Sungguh beruntungnya dirimu ditabalkan menjadi utusanNya.
Dikaulah penghulu sekalian Nabi, pengiring anugerah untuk sekalian pan-ji-panji.
Ya Rasulullah…
Di kesempatan ini, aku ingin kabarkan padamu. Aku rindu padamu ya Rasulullah. Aku dambakan persuaan denganmu ya Rasulullah. Seringkali aku bertanya lega diri ini. Pada hayatku ini, aku belum sempat bertemu denganmu ya Rasulullah. Terpilihkah diriku ini untuk bersabung denganmu di akhirat sana? Ingin sekali kutatap cahaya muka indahmu. Kutadahkan tangan ini memohon sreg Illahi, mudahmudahan aku bisa dipertemukan denganmu.
Ya Rasulullah, lamun saja sekedar menatap pusaranmu, itu sudahlah cukup bagiku. Tapi berpeluangkah diri ini?
Ya Rasulullah…
Walaupun kita bukan perhubungan bersua, sirahmu menjadi pedoman hidupku. Engkaulah qudwahku. Betapa hebatnya perjuanganmu. Betapa tabahnya dirimu memufakati tarbiah dari Tuhan. Sipu lakukan diri ini berkata-alas kata.
Ya Rasulullah…
Diri ini ikatan berikrar untuk mengamalkan sunnahmu. Diri ini juga pernah berjanji kerjakan mencantumkan rantai perjuanganmu. Namun,seringkali aku rebah privat berjuang. Seringkali diri ini terasa lemah. Capek dan penat ya Rasulullah. Kaki ini telah gagal bakal terus melangkah. Aku gagal,ya Rasulullah.

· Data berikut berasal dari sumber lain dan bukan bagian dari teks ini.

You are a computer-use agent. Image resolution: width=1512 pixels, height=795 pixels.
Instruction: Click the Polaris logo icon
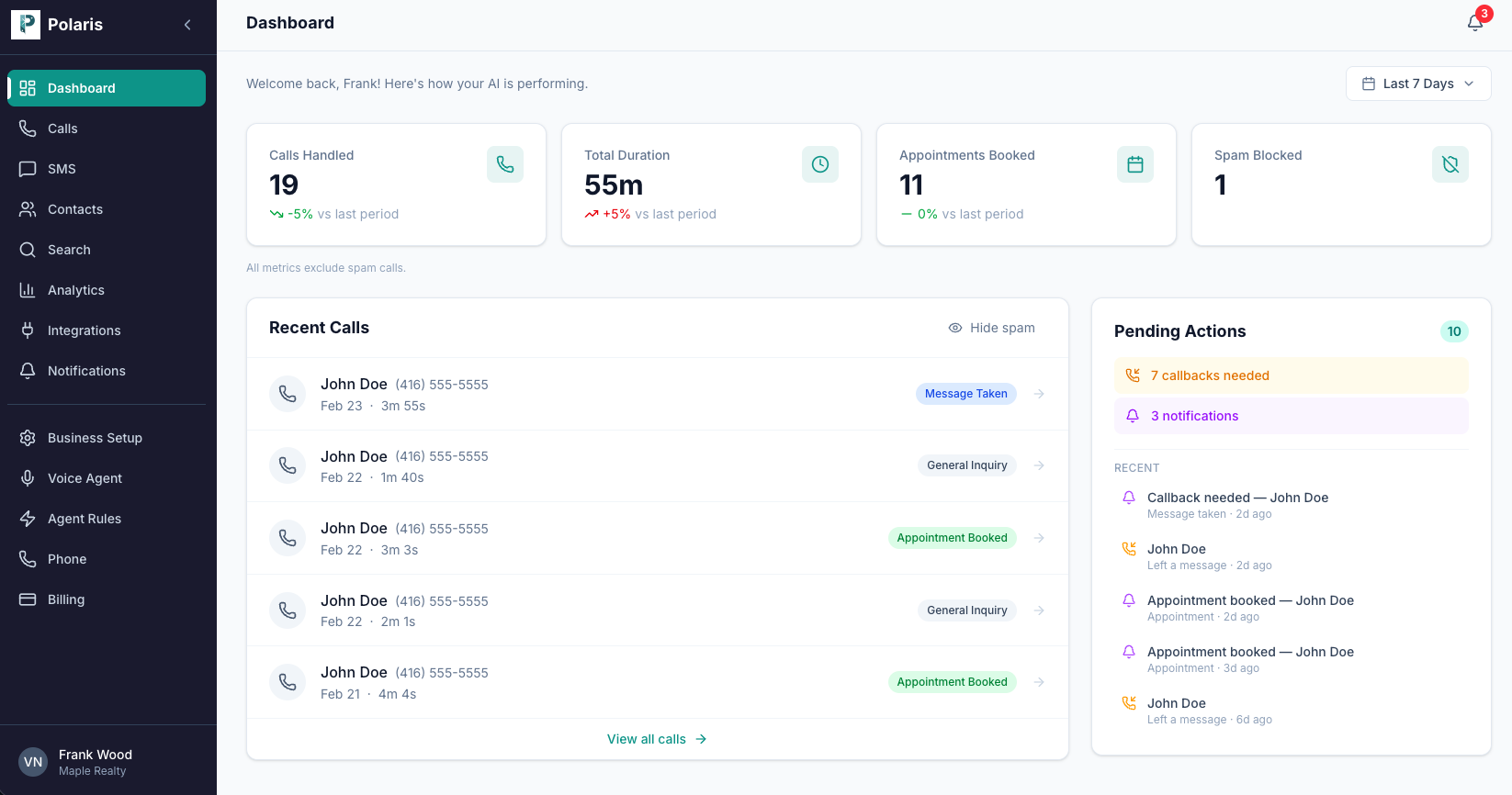point(26,25)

Disaat diriku mendambakan dirimu bersamaku. Ingin aku adukan padamu awan kelabu yang aku rasa. Ingin aku adukan kesakitan yang aku berpenyakitan. Mau aku adukan barang apa-galanya ya Rasulullah. Malu diri ini untuk berhadapan denganmu. Aku malu dengan pengakuanku. Namun itulah yang aku lalui. Kucoba menelusuri sirahmu, ya Rasulullah. Mencari-cari semangat juang yang engkau tinggalkan. Mengutip kembali segenggam tabah yang engkau wariskan. Tapi aku patuh gagal buat bangun pecah kejatuhanku.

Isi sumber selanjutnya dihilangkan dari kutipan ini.